Job 1
Reproduce a passage from the report on U.S. military aid to Egypt, beginning at the words "The Wall Street" and stopping after the words "a new government.".
Job 2
In the report on U.S. military aid to Egypt, under what condition could the withheld military aid be restored later? Answer in one to three sentences.
Job 3
Pick up the report on U.S. military aid to Egypt after its final sentence and continue it.

Excerpted text
========================================
The decision, which was first reported Tuesday by CNN, does not amount to an across-the-board cutoff of aid to the Egyptian government, officials said.

The Washington Post reported that an anonymous U.S. official informed the paper that the Obama administration would, within a few days, be reining in most of their nonessential military aid to Egypt.

The Wall Street Journal added that the administration would continue to provide aid for counterterrorism efforts and the defense of Israel. Under the administration’s plan, officials said, the military aid could be restored later if the Egyptian government showed signs of restoring democratic institutions and a new government.

In a statement Caitlin Hayden, a spokeswoman for the National Security Council, said: “Reports that we are halting all military assistance to Egypt are false. We will announce the future of our assistance program with Egypt in the coming days.”

Obama, she noted, said at the United Nations General Assembly last month that the “assistance relationship will continue.”

In that speech, however, Obama was critical of Egypt’s military-backed government and warned that the delivery of American military hardware could be affected if it did not take steps to put the country on the path to a democratic transition.
========================================
Exercise data
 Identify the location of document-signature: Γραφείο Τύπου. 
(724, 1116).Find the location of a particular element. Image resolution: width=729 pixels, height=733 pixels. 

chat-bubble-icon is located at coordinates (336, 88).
========================================
Exercise answer 1
The Wall Street Journal added that the administration would continue to provide aid for counterterrorism efforts and the defense of Israel. Under the administration’s plan, officials said, the military aid could be restored later if the Egyptian government showed signs of restoring democratic institutions and a new government.

Exercise answer 2
Officials said the military aid could be restored later if the Egyptian government showed signs of restoring democratic institutions and a new government.

Exercise answer 3
While acknowledging that Morsi and his Muslim Brotherhood-led government had lost the support of a large part of the Egyptian public before the military ousted him in July, Obama said the interim government “has made decisions inconsistent with inclusive democracy.”

While the United States will continue to provide nonmilitary aid for education and other social programs that benefit the Egyptian people, he said, “we have not proceeded with the delivery of certain military systems, and our support will depend upon Egypt’s progress in pursuing a more democratic path.”

Human rights advocates said they hoped Mr. Obama would make the decision as a way to stand firmly against the repression in Cairo.